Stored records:
────────

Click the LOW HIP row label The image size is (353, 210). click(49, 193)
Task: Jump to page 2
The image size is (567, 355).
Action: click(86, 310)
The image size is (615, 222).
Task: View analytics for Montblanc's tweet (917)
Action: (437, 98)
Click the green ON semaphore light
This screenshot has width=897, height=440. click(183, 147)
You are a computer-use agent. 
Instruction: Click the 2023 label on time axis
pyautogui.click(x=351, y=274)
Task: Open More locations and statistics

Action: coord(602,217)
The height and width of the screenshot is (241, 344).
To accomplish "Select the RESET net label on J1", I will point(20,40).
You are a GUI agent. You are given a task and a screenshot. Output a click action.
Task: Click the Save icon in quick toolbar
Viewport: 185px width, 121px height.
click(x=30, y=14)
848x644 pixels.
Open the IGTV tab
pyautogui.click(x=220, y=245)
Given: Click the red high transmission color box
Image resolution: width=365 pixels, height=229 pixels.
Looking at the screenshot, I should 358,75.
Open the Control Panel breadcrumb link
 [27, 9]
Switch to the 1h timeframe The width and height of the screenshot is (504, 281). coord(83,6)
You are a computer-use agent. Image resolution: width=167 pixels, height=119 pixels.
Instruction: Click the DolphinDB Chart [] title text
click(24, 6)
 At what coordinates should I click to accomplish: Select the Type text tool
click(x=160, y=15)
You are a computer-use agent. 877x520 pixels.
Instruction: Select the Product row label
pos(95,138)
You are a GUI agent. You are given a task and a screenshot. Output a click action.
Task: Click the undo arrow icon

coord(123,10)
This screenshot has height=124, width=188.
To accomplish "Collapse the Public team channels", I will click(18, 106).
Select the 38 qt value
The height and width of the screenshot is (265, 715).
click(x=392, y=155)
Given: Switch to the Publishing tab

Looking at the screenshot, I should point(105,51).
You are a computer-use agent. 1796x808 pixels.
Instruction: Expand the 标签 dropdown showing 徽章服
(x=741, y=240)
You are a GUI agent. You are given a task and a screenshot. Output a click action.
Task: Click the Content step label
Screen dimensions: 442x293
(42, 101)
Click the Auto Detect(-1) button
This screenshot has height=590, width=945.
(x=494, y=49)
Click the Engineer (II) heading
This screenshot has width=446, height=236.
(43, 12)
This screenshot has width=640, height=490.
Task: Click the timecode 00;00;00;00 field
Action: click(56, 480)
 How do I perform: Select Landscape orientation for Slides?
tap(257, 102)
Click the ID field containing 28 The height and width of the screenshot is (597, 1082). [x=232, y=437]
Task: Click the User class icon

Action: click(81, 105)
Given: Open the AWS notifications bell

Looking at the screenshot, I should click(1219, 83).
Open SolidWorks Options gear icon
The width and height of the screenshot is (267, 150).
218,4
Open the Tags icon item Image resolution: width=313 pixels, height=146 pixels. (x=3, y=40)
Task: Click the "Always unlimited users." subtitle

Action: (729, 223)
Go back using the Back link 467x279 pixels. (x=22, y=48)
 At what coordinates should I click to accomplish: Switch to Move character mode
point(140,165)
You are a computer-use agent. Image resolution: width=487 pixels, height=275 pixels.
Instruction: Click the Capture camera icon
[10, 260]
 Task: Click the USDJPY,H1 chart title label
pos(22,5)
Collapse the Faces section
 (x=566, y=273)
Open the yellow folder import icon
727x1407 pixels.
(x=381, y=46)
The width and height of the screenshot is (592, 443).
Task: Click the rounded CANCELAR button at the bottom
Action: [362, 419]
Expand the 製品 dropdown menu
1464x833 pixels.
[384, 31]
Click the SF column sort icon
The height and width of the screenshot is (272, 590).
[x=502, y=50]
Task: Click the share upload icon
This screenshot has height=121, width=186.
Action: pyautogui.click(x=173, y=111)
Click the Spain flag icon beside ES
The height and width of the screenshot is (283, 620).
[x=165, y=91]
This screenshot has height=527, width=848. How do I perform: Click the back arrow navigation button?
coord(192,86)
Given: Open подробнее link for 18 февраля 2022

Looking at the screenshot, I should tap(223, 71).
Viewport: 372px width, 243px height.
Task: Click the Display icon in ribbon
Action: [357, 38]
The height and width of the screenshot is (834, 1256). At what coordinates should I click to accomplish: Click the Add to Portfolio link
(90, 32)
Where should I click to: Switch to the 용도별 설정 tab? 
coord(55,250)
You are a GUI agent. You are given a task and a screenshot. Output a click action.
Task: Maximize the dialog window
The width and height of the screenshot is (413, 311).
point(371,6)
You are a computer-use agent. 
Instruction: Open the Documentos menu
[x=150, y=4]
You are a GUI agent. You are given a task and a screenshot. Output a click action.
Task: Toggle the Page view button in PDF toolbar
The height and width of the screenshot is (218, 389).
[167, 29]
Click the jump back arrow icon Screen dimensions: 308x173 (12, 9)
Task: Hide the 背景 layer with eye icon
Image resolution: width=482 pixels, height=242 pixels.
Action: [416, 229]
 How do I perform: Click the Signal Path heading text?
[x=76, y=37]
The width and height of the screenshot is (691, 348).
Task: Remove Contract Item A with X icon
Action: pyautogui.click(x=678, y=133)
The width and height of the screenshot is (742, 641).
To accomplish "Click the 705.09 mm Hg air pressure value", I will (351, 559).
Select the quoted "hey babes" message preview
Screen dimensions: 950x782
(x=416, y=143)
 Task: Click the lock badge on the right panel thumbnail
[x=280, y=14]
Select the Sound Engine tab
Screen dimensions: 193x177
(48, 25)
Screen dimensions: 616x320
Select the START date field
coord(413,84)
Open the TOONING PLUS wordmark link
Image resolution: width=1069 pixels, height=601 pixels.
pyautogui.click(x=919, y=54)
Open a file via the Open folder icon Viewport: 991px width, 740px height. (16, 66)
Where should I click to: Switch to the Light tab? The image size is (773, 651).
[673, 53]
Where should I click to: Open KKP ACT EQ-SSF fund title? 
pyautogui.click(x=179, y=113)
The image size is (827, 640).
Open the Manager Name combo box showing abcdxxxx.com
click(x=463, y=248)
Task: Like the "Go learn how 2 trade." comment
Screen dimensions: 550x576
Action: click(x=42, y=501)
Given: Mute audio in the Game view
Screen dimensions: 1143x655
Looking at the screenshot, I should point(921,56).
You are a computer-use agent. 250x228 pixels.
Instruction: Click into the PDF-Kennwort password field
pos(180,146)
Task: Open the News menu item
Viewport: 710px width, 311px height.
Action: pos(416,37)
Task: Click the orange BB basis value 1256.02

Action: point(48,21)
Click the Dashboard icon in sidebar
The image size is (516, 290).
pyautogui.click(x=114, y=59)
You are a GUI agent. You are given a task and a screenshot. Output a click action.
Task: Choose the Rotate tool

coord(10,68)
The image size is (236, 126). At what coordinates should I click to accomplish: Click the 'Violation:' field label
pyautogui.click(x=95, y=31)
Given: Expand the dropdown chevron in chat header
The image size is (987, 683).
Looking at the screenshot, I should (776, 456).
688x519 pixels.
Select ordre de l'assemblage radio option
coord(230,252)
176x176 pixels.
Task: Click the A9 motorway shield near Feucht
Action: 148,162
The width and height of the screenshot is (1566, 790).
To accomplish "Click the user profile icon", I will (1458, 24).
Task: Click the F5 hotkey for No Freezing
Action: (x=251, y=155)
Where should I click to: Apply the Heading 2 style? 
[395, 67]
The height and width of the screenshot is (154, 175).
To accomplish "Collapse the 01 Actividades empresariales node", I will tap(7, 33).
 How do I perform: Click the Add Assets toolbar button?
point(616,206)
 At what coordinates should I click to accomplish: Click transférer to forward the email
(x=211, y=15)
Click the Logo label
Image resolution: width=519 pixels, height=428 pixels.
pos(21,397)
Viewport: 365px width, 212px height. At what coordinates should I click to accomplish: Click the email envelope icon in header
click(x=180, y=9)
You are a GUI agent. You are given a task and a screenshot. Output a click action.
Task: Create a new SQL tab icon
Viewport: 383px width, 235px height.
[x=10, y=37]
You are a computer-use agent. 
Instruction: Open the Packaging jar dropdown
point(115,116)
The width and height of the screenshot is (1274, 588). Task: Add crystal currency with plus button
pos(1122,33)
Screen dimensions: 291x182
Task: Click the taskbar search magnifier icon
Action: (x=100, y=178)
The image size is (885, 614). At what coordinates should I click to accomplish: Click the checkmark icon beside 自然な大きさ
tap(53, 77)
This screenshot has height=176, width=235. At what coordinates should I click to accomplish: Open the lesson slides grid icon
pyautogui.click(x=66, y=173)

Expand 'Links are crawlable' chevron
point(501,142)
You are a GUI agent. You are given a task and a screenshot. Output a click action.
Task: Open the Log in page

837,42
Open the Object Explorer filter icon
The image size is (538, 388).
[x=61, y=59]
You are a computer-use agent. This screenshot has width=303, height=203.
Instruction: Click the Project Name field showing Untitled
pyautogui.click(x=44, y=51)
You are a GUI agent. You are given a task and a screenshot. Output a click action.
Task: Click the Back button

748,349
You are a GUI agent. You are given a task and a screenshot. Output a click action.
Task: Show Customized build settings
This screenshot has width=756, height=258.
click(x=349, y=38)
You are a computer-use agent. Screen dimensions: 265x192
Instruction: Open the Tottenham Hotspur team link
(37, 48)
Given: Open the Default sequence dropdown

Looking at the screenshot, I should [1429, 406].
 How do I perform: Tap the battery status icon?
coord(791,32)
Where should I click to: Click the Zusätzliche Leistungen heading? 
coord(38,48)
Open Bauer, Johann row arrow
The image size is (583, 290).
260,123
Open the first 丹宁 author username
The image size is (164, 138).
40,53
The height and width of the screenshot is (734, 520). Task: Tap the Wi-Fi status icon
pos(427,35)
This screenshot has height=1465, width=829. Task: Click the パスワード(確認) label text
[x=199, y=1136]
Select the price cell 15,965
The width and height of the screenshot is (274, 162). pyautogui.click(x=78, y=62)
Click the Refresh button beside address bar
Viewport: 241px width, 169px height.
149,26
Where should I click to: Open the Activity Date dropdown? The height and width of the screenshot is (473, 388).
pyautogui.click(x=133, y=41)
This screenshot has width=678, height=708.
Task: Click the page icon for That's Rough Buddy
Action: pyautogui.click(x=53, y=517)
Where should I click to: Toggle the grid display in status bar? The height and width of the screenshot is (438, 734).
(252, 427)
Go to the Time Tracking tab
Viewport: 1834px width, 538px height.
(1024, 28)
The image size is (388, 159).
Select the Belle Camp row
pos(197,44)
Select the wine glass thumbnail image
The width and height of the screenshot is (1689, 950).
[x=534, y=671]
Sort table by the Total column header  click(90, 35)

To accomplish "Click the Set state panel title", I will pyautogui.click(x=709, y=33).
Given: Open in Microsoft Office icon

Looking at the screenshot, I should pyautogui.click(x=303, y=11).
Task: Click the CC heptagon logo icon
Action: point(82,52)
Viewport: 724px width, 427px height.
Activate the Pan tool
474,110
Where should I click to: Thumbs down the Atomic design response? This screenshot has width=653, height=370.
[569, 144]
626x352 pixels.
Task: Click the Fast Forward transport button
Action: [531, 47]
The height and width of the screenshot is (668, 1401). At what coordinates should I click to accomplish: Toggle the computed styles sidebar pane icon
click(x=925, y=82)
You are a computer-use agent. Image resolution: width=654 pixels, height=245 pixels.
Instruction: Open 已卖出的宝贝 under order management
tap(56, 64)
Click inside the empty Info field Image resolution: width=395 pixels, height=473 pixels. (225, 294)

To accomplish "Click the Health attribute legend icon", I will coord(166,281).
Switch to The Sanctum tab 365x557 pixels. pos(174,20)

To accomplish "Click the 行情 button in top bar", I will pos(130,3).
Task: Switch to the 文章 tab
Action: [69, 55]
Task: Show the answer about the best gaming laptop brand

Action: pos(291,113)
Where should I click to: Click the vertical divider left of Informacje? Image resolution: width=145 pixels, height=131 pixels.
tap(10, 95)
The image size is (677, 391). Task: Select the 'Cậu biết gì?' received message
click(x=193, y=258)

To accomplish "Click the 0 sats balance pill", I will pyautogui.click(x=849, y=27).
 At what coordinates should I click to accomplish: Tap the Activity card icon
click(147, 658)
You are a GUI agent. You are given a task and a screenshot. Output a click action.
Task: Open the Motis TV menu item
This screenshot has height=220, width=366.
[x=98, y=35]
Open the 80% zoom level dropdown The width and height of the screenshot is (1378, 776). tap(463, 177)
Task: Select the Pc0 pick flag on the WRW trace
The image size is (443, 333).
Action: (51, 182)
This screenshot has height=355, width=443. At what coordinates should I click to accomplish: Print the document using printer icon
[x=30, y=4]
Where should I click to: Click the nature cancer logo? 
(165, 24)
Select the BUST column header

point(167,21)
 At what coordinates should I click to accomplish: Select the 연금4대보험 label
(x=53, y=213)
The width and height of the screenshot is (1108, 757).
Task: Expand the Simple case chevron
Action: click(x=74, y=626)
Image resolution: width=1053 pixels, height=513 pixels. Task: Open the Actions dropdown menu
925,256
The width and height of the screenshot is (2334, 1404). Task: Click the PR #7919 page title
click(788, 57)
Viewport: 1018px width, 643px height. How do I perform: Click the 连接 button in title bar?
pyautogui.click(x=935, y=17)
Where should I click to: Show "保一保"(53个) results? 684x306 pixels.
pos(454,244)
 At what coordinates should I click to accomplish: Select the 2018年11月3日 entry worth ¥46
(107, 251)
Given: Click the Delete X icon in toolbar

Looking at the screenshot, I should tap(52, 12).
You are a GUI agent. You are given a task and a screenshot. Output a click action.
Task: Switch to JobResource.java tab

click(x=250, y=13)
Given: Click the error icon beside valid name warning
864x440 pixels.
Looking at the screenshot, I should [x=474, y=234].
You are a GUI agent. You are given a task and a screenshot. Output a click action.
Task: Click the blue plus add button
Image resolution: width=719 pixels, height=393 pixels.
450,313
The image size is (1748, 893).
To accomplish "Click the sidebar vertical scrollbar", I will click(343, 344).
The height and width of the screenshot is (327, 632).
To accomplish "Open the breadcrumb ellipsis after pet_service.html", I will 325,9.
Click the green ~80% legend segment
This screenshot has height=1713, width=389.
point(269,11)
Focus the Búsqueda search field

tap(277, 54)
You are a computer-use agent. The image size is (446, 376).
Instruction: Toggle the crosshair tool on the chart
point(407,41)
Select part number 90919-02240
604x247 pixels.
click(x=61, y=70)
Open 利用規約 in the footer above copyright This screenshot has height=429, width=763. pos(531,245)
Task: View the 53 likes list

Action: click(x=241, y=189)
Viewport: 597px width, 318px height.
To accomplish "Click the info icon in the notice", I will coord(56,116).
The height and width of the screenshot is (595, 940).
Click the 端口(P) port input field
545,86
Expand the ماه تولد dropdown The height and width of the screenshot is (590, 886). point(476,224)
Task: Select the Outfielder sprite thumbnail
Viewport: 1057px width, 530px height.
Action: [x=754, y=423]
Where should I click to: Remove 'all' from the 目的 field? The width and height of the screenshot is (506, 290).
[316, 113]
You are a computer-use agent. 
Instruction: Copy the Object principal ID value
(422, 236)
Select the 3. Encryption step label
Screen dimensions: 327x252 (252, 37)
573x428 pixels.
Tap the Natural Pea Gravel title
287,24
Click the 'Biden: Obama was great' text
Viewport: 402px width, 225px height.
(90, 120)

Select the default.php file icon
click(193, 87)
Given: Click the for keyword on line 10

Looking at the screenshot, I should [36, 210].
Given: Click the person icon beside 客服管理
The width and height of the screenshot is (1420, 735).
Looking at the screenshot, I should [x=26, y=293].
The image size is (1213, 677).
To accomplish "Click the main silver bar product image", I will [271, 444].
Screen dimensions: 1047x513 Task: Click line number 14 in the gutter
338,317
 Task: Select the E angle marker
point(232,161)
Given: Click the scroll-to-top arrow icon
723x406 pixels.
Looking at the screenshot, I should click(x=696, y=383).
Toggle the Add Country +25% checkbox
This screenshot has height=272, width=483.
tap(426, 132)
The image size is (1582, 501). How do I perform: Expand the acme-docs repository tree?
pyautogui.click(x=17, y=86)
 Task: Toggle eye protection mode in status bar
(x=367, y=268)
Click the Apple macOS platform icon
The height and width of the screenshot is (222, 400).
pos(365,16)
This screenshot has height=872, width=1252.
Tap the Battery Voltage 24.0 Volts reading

────────

▶ **BRIEF**
An exact copy of every line from the one containing "This screenshot has height=272, width=483." through the last line of the entries is required; please add nothing.

▶ **EXERCISE ANSWER**
This screenshot has height=272, width=483.
tap(426, 132)
The image size is (1582, 501). How do I perform: Expand the acme-docs repository tree?
pyautogui.click(x=17, y=86)
 Task: Toggle eye protection mode in status bar
(x=367, y=268)
Click the Apple macOS platform icon
The height and width of the screenshot is (222, 400).
pos(365,16)
This screenshot has height=872, width=1252.
Tap the Battery Voltage 24.0 Volts reading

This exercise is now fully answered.